María agradeció el cumplido.
—He tenido buenos profesores —afirmó orgullosa.
—¿Te agrada la permanencia en la corte? —interrogó el noble con tacto—.
—Sí, estoy muy contenta y muy orgullosa —contestó la muchacha, feliz.
—Pues tienes que saber que… la reina se encuentra en grave peligro —le dijo el noble acercándose a María, con un halo de misterio.
Isabel de Valois, hija del monarca francés Enrique II, llevaba pocos años casada con Felipe II. Su matrimonio se había concertado como parte del acuerdo de paz firmado tras la batalla de San Quintín, por lo que se la conocía popularmente como Isabel de la Paz. Tras celebrarse la boda por poderes en la catedral de Notre Dame, siendo el novio representado por el Duque de Alba, la princesa francesa, que contaba con tan solo trece años de edad, viajó a la corte española incluyendo en su ajuar algunas de sus muñecas preferidas. No obstante el matrimonio no se consumaría hasta dos años después, momento en que la reina se transformó de niña a mujer.
—No os comprendo —respondió María dando un respingo— ¿A dónde queréis llegar?

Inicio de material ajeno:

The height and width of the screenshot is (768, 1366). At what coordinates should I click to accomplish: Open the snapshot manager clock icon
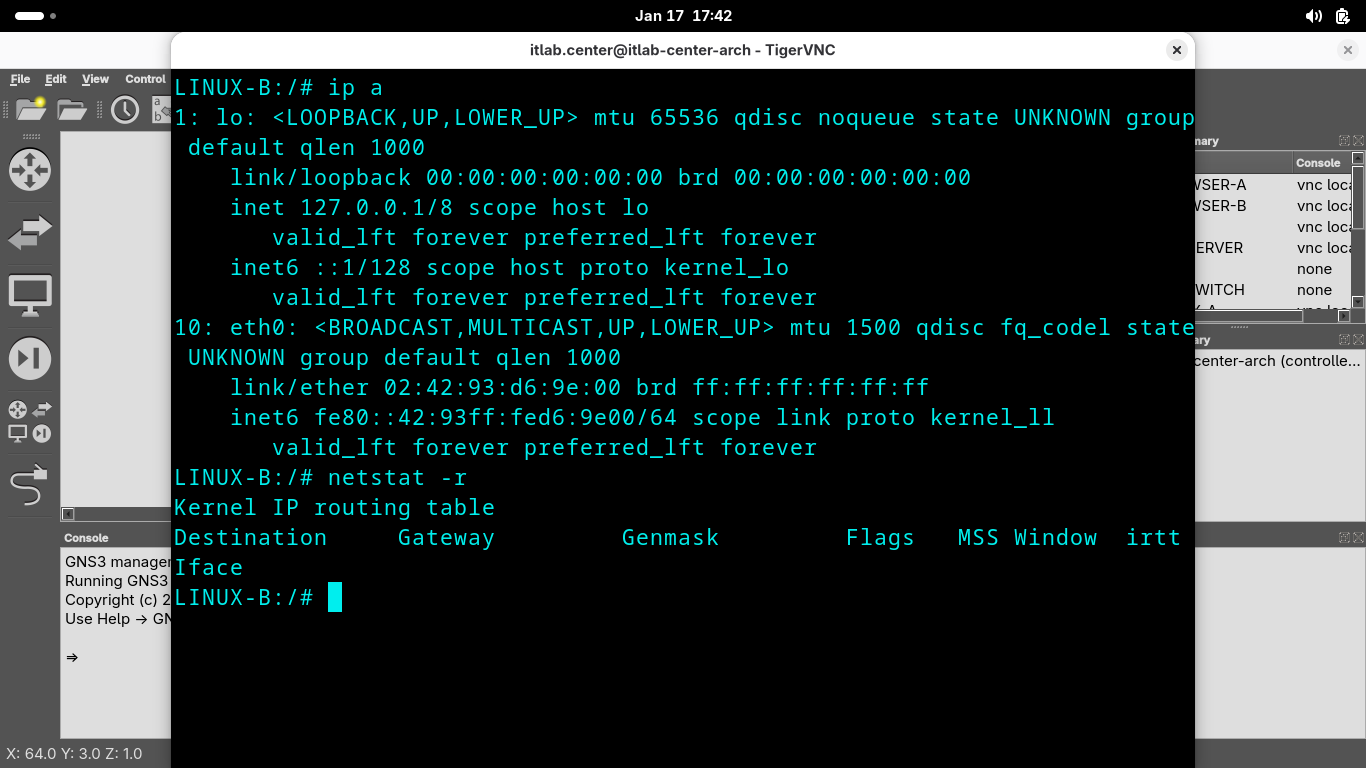click(125, 109)
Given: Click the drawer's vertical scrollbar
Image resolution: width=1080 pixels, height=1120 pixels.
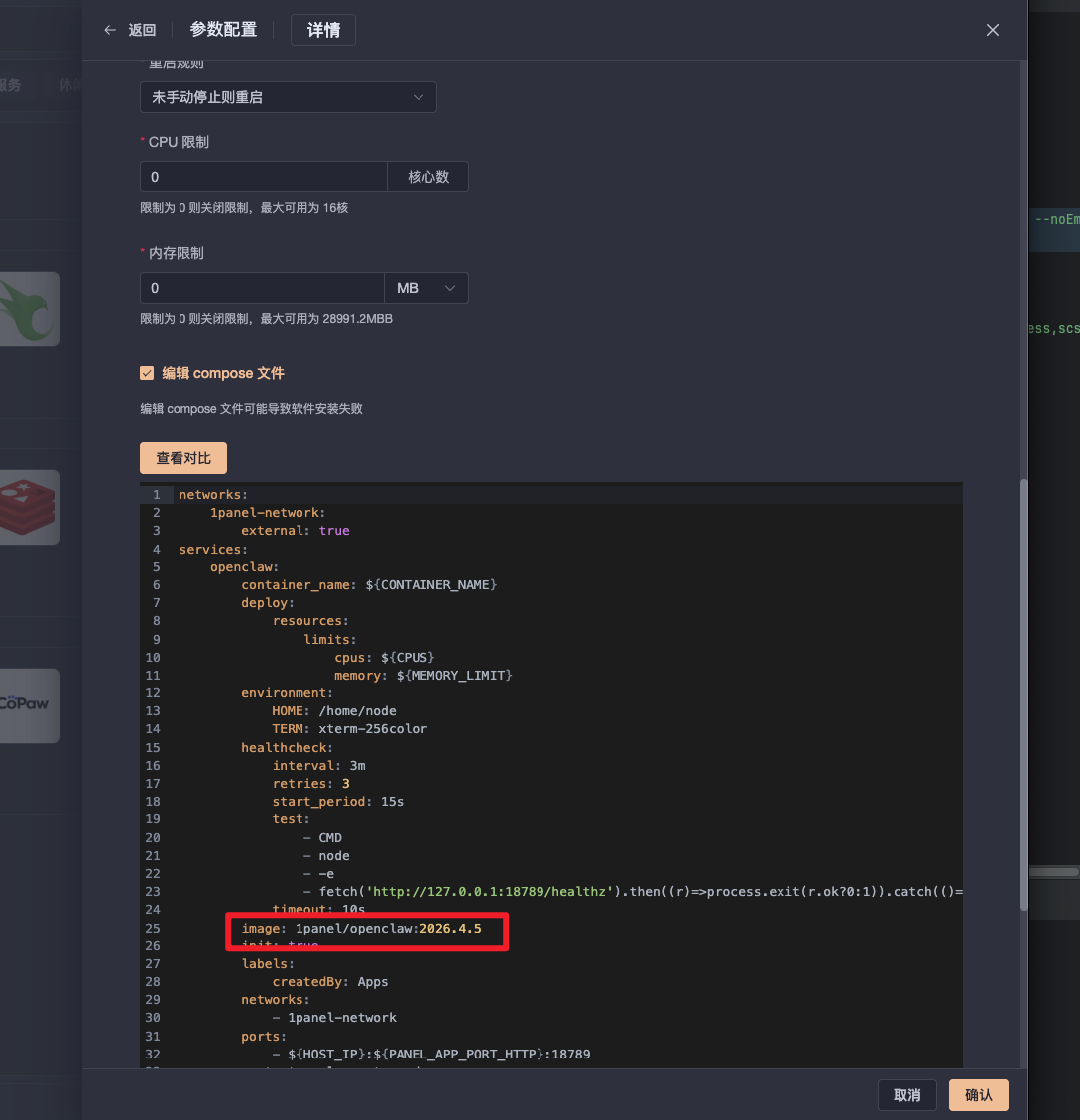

Durante un instante la joven sospechó que la audiencia había sido una mera excusa para sonsacarle información sobre la vida privada de su señora. En otras circunstancias, aquella entrevista habría finalizado, pero teniendo presente la ayuda que estaba recibiendo de su interlocutor, no parecía lo adecuado. Se trataba de un buen amigo de su padre, no había pues motivos para recelar del conde.
—No sé si debería de contarlo —pensó el conde voz alta.
Por un instante, el caballero permaneció en silencio. La joven dama no pudo evitar cierta desazón ante la extraña situación.
—Mi querida María —dijo el caballero con cierto aire confidencial—: tengo noticias de una conspiración en el seno de la corte. He de hablar urgentemente con su majestad sin despertar sospechas algunas.
El conde Egmont habló con evidente elocuencia, serena y pausadamente, marcando la pronunciación de cada palabra con un tono ceremonioso. La gravedad de sus acusaciones provocó cierto desconcierto en la joven dama que palideció. Apenas podía dar crédito a lo que estaba escuchando. Estaba confusa. No sabía qué pensar sobre aquel extraño asunto.
—Os ayudaré —respondió María intentando dar muestras de valor.
—¿Puedes hacer que la reina me conceda una entrevista?
—Sí —asintió.
El conde no pareció sorprenderse de su ofrecimiento. Se metió la mano en un bolsillo y sacó un sobre.
—Toma esta misiva y entrégasela a la reina. Aquí está todo lo que debe saber.
—Ahora —prosiguió el noble— debes marcharte. Espero que sepas guardar un secreto.
María salió del palacio abrumada y decidió volver andando. El sol había declinado y las piedras de las casas se habían tintado de un color anaranjado. Callejeó por la ciudad, mientras las tiendas aún permanecían abiertas. Madrid había crecido vertiginosamente desde 1561, fecha en la que el rey había decidido trasladar la corte desde Valladolid a la Villa. Los edificios proliferaban, las calles se hacían interminables y los comercios florecían para atender las necesidades de los nuevos habitantes. Respiró profundamente y tarareó para sí una antigua melodía castellana.
Más tarde, en una de las estancias más lujosas del palacio del príncipe de Éboli, dos hombres charlaban animadamente.
—Lo has conseguido —dijo el príncipe.
El conde Egmont sonrió.
—No creo que sospeche nada. Dentro de unos días habremos logrado nuestro objetivo.
El príncipe elevó una copa de Jerez y propuso un brindis.
—¡Por nuestra alianza!
Los días de gloria del Duque de Alba parecían próximos a su fin.